AIM OF THE EXERCISE » In the entries that follow, copy exactly each line from the first through the line with "Viewport: 938px width, 636px height.".

########

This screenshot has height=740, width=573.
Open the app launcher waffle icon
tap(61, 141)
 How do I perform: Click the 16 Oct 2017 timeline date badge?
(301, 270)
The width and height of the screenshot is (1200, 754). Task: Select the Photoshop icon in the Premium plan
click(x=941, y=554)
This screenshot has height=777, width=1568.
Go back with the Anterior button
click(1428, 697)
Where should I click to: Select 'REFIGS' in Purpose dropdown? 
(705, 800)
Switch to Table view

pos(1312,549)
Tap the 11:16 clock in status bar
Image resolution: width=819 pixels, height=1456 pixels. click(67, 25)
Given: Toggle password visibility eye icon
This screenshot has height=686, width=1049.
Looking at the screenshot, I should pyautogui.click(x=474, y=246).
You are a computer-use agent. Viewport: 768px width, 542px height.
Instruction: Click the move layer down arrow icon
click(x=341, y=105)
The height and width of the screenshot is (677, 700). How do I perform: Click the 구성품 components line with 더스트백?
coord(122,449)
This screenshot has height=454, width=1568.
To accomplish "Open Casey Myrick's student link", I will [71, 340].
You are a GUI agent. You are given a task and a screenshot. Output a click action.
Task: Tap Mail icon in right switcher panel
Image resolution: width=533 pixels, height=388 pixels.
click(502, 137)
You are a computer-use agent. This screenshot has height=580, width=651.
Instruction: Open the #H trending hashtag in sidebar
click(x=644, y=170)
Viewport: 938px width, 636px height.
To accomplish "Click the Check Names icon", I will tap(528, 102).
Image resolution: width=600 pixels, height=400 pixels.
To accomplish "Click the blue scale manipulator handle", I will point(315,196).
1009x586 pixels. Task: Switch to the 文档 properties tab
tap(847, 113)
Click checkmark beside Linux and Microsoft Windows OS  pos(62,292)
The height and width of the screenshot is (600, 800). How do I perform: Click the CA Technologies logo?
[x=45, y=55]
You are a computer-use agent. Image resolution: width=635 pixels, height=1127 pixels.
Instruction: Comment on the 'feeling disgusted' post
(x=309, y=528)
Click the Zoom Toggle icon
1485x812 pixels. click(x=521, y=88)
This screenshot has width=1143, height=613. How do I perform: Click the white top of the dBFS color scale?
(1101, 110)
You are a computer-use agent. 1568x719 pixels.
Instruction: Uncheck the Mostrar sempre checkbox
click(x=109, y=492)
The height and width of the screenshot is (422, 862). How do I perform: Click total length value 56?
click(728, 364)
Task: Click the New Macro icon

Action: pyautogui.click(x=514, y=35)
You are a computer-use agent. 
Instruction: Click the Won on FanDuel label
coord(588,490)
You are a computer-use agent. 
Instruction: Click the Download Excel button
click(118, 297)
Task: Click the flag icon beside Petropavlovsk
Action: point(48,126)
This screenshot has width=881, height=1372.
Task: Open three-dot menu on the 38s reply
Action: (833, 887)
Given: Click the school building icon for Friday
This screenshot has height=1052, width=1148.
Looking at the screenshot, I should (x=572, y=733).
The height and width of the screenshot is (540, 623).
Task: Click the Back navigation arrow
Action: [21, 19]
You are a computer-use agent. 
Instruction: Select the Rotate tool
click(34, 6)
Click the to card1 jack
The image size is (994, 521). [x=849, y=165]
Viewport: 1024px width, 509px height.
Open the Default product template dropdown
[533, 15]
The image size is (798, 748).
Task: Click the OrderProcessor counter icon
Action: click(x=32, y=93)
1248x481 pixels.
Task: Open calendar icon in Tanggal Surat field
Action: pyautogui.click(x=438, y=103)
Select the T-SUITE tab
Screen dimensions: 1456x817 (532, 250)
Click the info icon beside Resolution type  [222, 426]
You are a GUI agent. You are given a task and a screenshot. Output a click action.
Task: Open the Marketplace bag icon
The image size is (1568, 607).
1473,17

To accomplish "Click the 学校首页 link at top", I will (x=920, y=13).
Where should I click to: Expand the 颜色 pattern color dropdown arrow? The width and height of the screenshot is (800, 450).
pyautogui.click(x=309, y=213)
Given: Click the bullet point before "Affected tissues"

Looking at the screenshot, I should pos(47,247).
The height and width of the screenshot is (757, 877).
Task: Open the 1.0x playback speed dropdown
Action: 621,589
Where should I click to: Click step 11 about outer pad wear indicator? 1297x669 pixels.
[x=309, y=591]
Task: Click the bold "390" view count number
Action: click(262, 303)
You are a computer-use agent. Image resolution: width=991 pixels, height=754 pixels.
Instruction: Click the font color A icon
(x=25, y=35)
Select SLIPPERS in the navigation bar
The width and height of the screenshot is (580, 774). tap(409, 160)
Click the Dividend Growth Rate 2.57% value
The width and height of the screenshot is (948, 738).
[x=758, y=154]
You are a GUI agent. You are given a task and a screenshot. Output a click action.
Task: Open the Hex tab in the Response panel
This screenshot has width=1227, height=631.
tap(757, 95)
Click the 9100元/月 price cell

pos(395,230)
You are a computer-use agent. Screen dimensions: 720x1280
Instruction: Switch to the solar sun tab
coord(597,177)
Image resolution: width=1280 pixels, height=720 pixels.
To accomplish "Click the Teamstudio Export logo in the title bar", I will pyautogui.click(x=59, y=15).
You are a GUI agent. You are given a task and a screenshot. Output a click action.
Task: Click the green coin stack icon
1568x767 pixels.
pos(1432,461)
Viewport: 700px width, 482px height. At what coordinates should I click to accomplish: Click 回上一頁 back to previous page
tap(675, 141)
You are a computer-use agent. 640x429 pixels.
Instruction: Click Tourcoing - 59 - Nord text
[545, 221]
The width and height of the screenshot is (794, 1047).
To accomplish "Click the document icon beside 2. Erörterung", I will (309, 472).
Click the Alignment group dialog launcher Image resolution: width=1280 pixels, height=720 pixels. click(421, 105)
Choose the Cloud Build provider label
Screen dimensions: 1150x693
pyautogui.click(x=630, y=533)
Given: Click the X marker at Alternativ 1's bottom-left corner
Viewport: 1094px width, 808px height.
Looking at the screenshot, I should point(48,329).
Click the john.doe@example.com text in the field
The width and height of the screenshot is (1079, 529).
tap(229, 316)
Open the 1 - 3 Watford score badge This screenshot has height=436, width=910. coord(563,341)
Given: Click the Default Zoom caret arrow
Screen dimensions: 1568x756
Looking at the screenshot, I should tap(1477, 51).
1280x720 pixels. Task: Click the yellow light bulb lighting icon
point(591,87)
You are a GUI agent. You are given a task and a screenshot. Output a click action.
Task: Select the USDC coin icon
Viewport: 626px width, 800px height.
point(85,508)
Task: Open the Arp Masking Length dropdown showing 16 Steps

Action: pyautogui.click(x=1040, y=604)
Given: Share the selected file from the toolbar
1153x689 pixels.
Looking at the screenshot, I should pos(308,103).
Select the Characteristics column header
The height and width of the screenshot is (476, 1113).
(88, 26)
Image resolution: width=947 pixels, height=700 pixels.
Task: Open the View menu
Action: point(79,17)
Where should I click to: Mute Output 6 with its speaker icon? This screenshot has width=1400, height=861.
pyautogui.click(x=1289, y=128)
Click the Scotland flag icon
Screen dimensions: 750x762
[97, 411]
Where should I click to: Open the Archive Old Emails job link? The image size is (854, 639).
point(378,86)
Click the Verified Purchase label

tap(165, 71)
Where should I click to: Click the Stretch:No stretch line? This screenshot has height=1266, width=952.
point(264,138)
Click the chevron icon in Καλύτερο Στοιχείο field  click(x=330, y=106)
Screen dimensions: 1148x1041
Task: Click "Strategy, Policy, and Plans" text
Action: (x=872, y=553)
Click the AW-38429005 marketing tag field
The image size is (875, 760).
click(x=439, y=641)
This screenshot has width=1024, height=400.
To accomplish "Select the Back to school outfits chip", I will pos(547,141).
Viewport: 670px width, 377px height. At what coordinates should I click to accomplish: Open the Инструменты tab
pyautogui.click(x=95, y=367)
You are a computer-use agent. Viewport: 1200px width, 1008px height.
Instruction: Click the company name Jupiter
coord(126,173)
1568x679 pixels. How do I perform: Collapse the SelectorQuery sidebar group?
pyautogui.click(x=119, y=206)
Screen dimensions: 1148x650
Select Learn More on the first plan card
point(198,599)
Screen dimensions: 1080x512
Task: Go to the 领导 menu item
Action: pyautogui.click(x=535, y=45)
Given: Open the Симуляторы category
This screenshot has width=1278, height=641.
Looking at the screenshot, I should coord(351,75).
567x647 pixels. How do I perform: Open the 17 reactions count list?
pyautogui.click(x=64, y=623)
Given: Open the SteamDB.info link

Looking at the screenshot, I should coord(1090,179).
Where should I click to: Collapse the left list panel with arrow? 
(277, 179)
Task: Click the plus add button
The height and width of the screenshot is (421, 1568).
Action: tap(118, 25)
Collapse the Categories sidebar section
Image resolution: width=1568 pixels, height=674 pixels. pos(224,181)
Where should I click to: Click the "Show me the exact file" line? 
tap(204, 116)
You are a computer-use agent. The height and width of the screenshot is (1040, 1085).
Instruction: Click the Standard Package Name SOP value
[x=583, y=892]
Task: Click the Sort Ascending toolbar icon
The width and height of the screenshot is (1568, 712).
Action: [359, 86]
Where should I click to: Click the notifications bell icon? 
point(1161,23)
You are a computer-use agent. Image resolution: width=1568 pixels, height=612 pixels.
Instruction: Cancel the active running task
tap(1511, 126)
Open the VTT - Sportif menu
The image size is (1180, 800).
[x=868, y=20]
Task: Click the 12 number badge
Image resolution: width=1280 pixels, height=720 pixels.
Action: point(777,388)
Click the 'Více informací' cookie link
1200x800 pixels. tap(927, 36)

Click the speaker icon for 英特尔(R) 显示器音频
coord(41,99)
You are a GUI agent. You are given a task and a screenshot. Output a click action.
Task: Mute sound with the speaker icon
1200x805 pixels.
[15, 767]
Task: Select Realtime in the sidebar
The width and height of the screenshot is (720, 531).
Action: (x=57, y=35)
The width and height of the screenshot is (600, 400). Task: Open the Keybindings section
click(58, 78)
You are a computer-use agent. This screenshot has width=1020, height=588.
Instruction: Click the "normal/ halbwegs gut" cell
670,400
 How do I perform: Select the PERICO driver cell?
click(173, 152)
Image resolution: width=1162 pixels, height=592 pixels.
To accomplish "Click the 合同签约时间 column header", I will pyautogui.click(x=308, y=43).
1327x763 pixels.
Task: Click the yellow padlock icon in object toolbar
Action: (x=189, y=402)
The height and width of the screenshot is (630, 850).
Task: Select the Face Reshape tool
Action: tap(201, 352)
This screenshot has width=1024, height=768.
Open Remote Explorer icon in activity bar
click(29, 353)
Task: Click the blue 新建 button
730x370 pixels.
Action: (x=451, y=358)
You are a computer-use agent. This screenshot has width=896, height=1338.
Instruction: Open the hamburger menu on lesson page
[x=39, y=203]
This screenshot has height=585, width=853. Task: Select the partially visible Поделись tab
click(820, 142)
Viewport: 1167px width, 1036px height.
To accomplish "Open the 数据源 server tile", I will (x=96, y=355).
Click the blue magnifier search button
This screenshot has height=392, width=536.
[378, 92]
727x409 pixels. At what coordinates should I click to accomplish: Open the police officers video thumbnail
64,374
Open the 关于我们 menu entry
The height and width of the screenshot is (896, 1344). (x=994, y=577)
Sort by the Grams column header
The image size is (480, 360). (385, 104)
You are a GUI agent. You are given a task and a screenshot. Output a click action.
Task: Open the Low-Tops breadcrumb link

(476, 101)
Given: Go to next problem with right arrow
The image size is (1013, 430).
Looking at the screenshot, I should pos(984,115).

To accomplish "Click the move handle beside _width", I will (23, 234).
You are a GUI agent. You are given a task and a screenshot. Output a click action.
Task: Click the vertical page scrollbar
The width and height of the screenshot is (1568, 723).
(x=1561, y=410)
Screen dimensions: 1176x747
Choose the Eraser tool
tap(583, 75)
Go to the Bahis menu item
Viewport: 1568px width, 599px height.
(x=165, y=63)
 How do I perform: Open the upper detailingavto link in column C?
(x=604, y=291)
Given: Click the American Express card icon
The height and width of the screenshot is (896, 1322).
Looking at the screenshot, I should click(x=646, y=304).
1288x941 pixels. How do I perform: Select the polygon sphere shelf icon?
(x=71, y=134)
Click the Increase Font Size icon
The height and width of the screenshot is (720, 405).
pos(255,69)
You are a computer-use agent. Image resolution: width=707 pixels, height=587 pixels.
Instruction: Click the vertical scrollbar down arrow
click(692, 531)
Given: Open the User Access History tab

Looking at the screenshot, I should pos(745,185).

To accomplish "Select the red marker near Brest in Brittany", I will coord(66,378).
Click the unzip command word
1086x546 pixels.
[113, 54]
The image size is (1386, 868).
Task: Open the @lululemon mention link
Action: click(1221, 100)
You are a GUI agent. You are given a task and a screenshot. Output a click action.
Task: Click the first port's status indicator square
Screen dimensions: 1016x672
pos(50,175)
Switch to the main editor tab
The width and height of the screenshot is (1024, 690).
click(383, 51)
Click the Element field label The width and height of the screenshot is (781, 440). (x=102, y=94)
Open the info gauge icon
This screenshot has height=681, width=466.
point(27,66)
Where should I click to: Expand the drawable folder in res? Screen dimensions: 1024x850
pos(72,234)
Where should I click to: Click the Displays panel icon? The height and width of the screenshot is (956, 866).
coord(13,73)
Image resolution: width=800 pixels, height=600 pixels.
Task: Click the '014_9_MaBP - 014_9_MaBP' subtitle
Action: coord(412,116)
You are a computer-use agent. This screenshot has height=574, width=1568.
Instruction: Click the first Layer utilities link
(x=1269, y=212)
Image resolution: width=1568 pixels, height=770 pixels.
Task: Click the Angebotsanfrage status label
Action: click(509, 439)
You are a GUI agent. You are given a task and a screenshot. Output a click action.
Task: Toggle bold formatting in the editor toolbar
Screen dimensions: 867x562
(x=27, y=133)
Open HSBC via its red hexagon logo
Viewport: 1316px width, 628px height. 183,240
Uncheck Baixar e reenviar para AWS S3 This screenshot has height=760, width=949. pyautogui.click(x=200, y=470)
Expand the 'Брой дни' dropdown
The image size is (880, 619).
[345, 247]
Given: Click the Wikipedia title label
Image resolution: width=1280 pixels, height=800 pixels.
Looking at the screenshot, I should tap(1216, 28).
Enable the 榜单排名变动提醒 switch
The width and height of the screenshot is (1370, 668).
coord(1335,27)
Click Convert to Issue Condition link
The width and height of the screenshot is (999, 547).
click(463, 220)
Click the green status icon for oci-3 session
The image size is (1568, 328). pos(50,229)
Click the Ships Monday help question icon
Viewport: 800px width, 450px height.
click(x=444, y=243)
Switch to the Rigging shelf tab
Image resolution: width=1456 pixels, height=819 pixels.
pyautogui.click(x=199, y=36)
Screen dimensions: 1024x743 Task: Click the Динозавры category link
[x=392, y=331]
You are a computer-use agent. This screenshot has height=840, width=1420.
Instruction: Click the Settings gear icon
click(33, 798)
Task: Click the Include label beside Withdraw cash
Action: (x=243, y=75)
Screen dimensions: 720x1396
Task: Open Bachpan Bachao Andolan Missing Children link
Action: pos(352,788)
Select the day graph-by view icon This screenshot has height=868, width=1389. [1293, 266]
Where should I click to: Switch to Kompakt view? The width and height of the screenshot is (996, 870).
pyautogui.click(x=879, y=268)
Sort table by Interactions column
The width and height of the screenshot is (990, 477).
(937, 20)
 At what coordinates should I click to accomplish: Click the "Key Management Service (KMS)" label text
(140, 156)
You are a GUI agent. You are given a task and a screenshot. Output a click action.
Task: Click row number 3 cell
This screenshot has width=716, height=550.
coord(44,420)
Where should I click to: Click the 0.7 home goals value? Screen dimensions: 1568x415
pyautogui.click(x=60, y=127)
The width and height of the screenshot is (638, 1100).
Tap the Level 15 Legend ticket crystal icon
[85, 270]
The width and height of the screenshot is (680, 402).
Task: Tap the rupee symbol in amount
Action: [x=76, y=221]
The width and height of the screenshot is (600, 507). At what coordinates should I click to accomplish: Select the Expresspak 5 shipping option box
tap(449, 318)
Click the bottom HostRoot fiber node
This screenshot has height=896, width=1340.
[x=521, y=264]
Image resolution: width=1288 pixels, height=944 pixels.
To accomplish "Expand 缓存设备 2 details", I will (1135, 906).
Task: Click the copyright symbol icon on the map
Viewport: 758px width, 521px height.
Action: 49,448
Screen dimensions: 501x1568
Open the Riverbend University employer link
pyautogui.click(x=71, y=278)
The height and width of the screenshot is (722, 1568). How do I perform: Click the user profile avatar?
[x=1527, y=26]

########

WRITTEN ANSWER »
This screenshot has height=740, width=573.
Open the app launcher waffle icon
tap(61, 141)
 How do I perform: Click the 16 Oct 2017 timeline date badge?
(301, 270)
The width and height of the screenshot is (1200, 754). Task: Select the Photoshop icon in the Premium plan
click(x=941, y=554)
This screenshot has height=777, width=1568.
Go back with the Anterior button
click(1428, 697)
Where should I click to: Select 'REFIGS' in Purpose dropdown? 
(705, 800)
Switch to Table view

pos(1312,549)
Tap the 11:16 clock in status bar
Image resolution: width=819 pixels, height=1456 pixels. click(67, 25)
Given: Toggle password visibility eye icon
This screenshot has height=686, width=1049.
Looking at the screenshot, I should pyautogui.click(x=474, y=246).
You are a computer-use agent. Viewport: 768px width, 542px height.
Instruction: Click the move layer down arrow icon
click(x=341, y=105)
The height and width of the screenshot is (677, 700). How do I perform: Click the 구성품 components line with 더스트백?
coord(122,449)
This screenshot has height=454, width=1568.
To accomplish "Open Casey Myrick's student link", I will [71, 340].
You are a GUI agent. You are given a task and a screenshot. Output a click action.
Task: Tap Mail icon in right switcher panel
Image resolution: width=533 pixels, height=388 pixels.
click(502, 137)
You are a computer-use agent. This screenshot has height=580, width=651.
Instruction: Open the #H trending hashtag in sidebar
click(x=644, y=170)
Viewport: 938px width, 636px height.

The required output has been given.